What to work on » What lines in the records below mention "agent"? List them all.

Records to process »

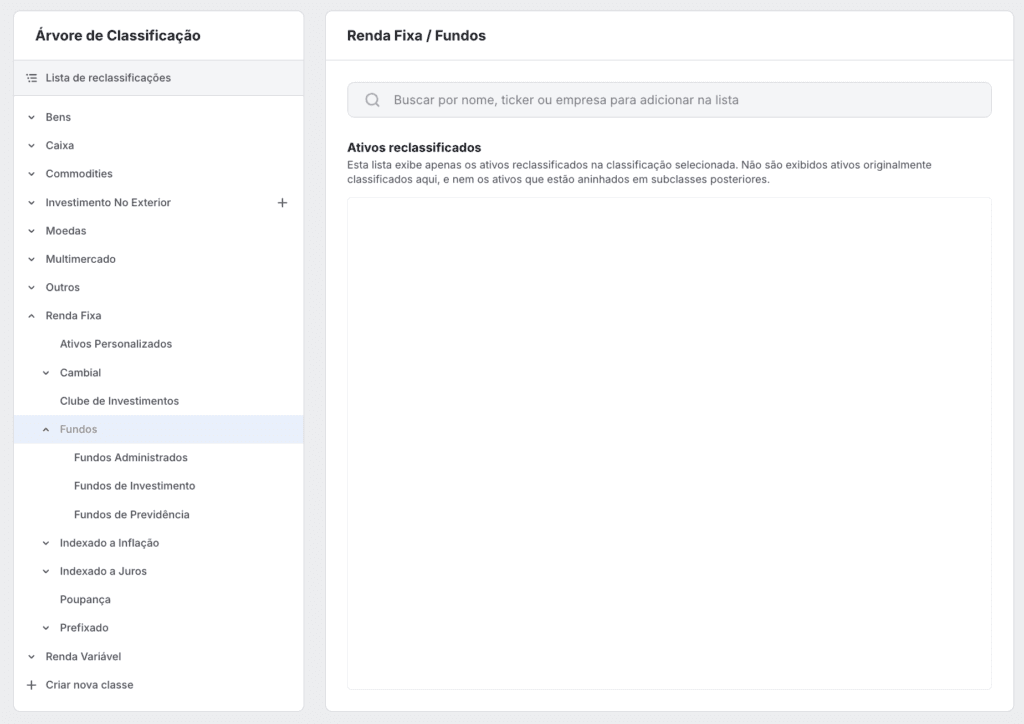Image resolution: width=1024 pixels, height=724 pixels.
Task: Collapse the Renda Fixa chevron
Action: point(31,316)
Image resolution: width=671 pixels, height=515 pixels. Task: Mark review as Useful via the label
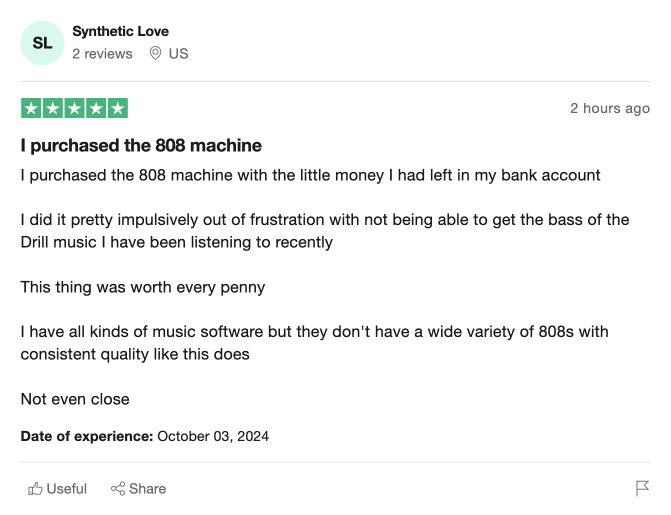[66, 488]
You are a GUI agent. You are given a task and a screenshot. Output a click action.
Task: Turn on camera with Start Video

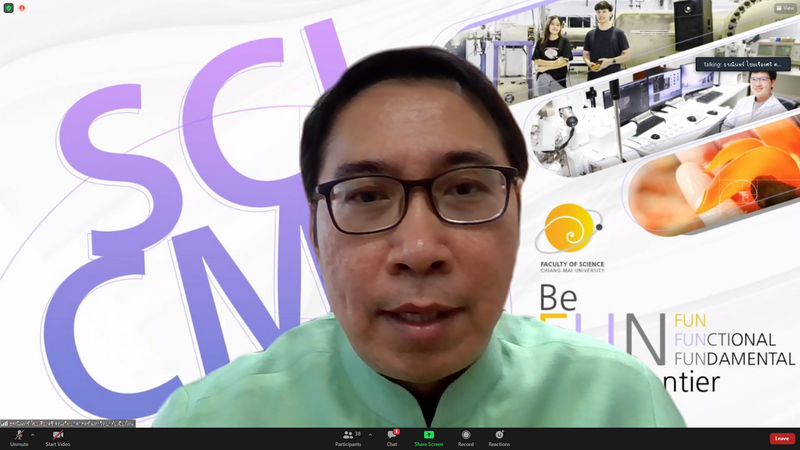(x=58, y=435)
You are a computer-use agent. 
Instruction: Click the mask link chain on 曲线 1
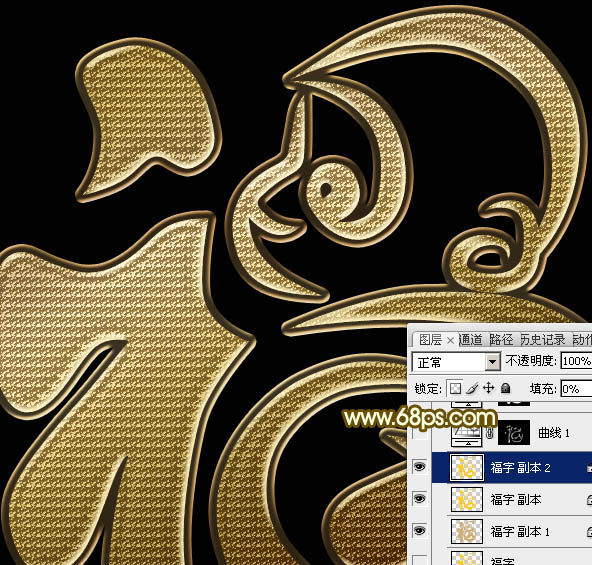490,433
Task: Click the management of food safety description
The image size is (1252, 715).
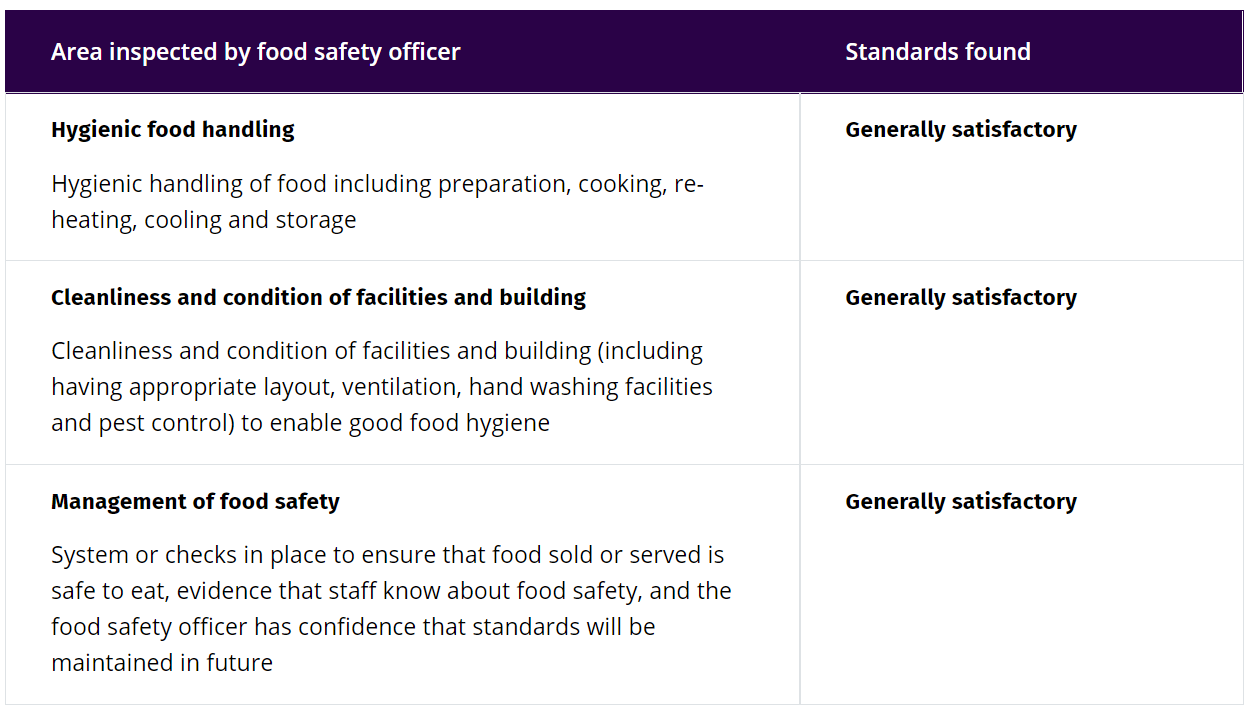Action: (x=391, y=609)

Expected answer »
You are a GUI agent. You are given a task and a screenshot. Output a click action.
You are a computer-use agent. 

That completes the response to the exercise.